We recently demonstrated that the vaginal administration of sildenafil (Viagra) for several days prior to the “hCG trigger “ or progesterone administration enhances uterine blood flow and estrogen delivery to the uterine lining, and so improves endometrial thickening.

In October 2002, we reported on the administration of vaginal Viagra to 105 women with repeated IVF failure due to persistently thin endometrial linings. All of the women had experienced at least two (2) prior IVF failures attributed to intractably thin uterine linings. About 70% of these women responded to treatment with Viagra suppositories with a marked improvement in endometrial thickness and 45% of these achieved live IVF- births following a single cycle of treatment with Viagra. 9% miscarried. None of the women who had failed to achieve an improvement in endometrial thickness following Viagra and who subsequently underwent embryo transfers achieved viable pregnancies.

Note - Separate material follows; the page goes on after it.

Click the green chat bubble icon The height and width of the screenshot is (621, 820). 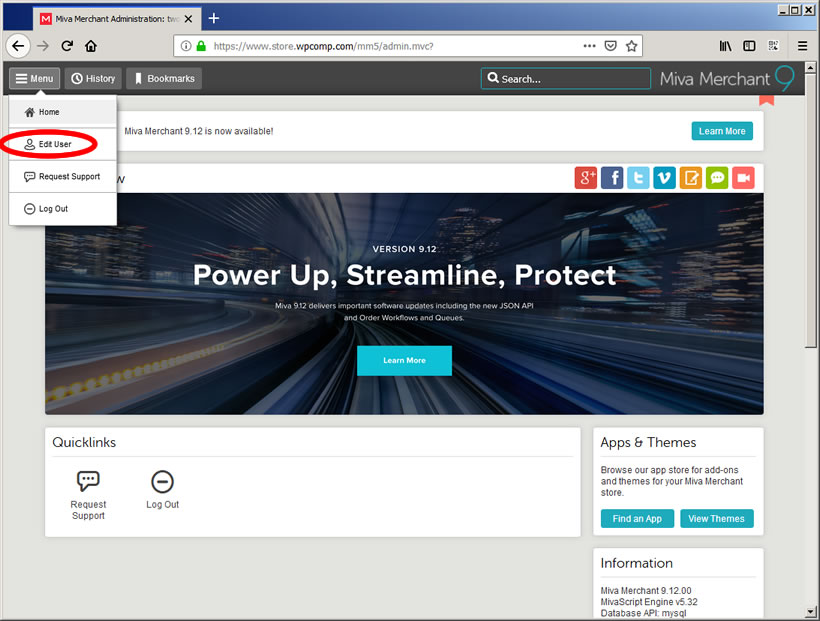[x=716, y=178]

Since the introduction of this form of treatment, more than 500 women have been reported treated and many have gone on to have babies after repeated prior IVF failure.

3. Immunologic Factors
The implantation process of the embryo in the uterus begins six or seven days after fertilization of the egg. At this time, specialized embryonic cells (i.e., the trophoblast), which later becomes the placenta, begin growing into the uterine lining. When the trophoblast and the uterine lining meet, they, along with Immune cells in the lining, become involved in a "cross talk" through mutual exchange of hormone-like substances called cytokines. Because of this complex immunologic interplay, the uterus is able to foster the embryo’s successful growth. Thus, from the very earliest stage of implantation the trophoblast establishes a foundation for the future nutritional, hormonal and respiratory interchange between mother and baby. In this manner, the interactive process of implantation is not only central to survival in early pregnancy but also to the quality of life after birth.

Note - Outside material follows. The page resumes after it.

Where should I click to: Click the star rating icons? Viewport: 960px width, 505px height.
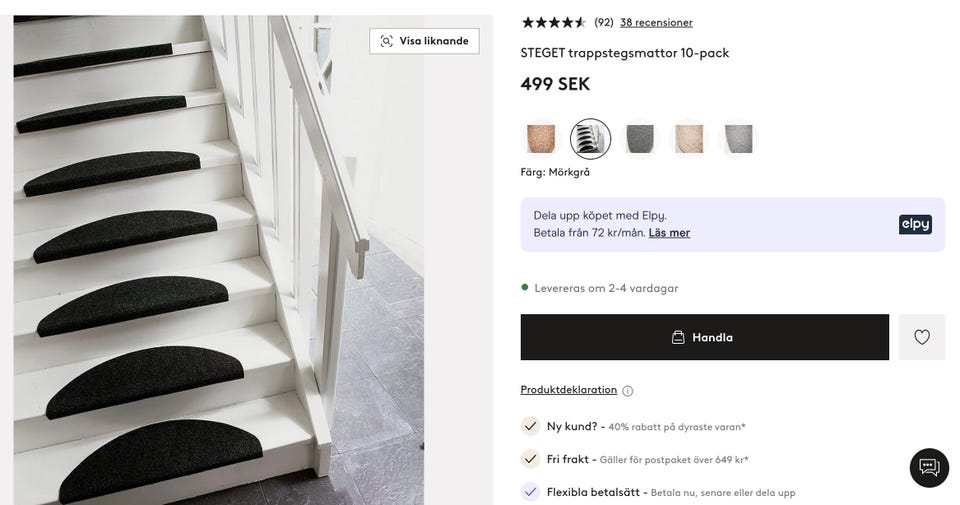coord(553,22)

Considering its importance, it is not surprising that problems with this immunologic interaction during implantation have been implicated as a cause of recurrent miscarriage, late pregnancy fetal loss, IVF failure, and infertility. A partial list of immunologic factors that may be involved in these situations includes anti-phospholipid antibodies (APA), antithyroid antibodies (ATA), and, perhaps most importantly, activated natural killer cells (NKa). Presently, these immunologic markers in the blood can be adequately measured by only a few (less than a half dozen) highly specialized reproductive immunology laboratories in the United States.

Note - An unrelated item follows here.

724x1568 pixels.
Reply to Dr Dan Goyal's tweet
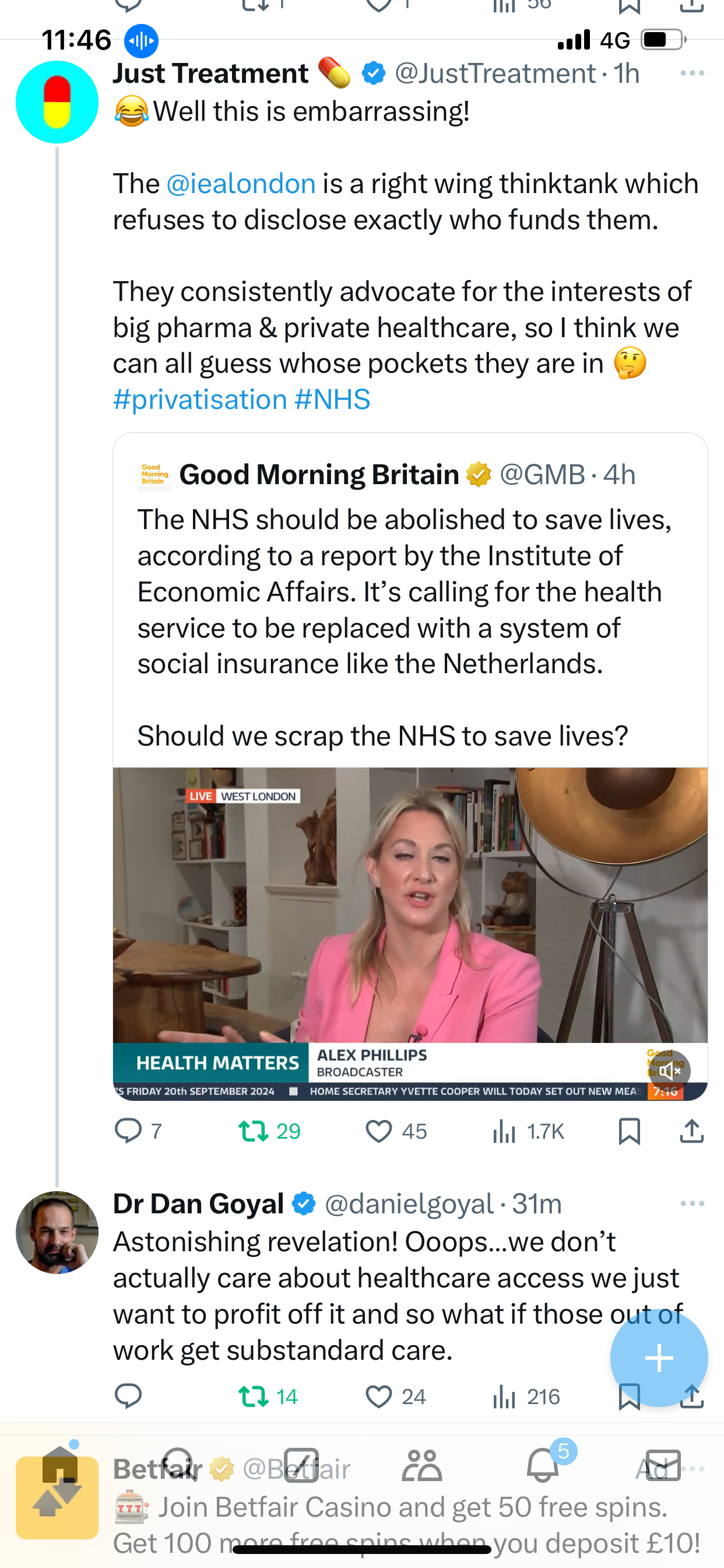pyautogui.click(x=128, y=1396)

The Central Role of Natural Killer Cells: After ovulation and during early pregnancy, NK cells comprise more than 70% of the immune cell population of the uterine lining. NK cells produce a variety of local hormones known as TH-1 cytokines. Uncontrolled, excessive release of TH-1 cytokines is highly toxic to the trophoblast and endometrial cells, leading to their programmed death (apoptosis) and, subsequently to failed implantation. In the following situations, NK cells become activated and start to produce an excess of TH-1 cytokines: 1) Aloimmune implantation dysfunction where the male and female partners share specific genetic (DQ-alpha and/or HLA) similarities and 2) in Autoimmune conditions such as Rheumatoid arthritis, hypothyroidism endometriosis and Lupus Erythematosis.

Activated NK cells (NKa) can be detected in peripheral blood where their toxicity can be measured. Intralipid (IL) therapy, initiated more than 1week prior to embryo transfer, can subdue activated NK cells, thereby reducing the risk of implantation failure.